This post is about data snapshots, backups and archives, why we create and keep them, and how this entire exercise can be seen from top-down and bottom-up in a business setting.

What will follow is not a practical guide. It will start as philosophical and psychological musings. Then, I will try to establish a glossary for reference. Finally, I will offer a conceptual framework to assess the value in a business setting.

Personal Motivation

I like to hoard and organize.

Sometimes, I joke that my calling is to fight entropy. You will not find anyone around me who appreciates the profession of a librarian or an accountant more than I do.
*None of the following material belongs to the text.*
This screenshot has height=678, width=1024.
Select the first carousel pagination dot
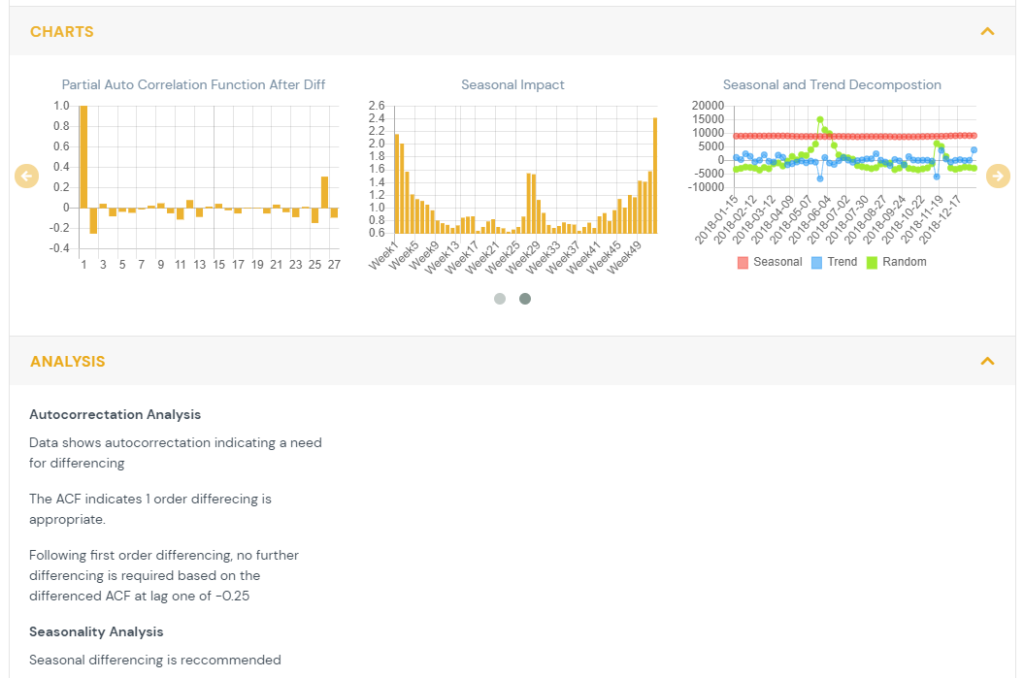[x=500, y=298]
Librarians enumerate knowledge, and accountants sort numbers. Their methods are results of centuries of hard work and experience. In essence, they create and maintain information structures, which in return enable their users to navigate to create further knowledge and value.

On the other hand, unlike what librarians and accountants have, our methods are in their infancy. Industrial revolution is a toddler compared to the history of human knowledge. Information revolution is just a newborn. Figuring the right methods and creating the right structures when programming or architecting a software system are still big challenges. Failing to do so leads to tears as our projects grow, if they survive at all.

Psychological Aspect

I keep lots of data. All kinds of data! When not enough, my programs generate even more data for me to keep, such as logs, metrics, ephemeral files, and so on. I worry about losing them. Deleting data is not in my vocabulary. It makes me very nervous.

But I know that hoarding has limits and comes with a price tag. Organizing kept data is one challenge, forgetting it rightfully is another.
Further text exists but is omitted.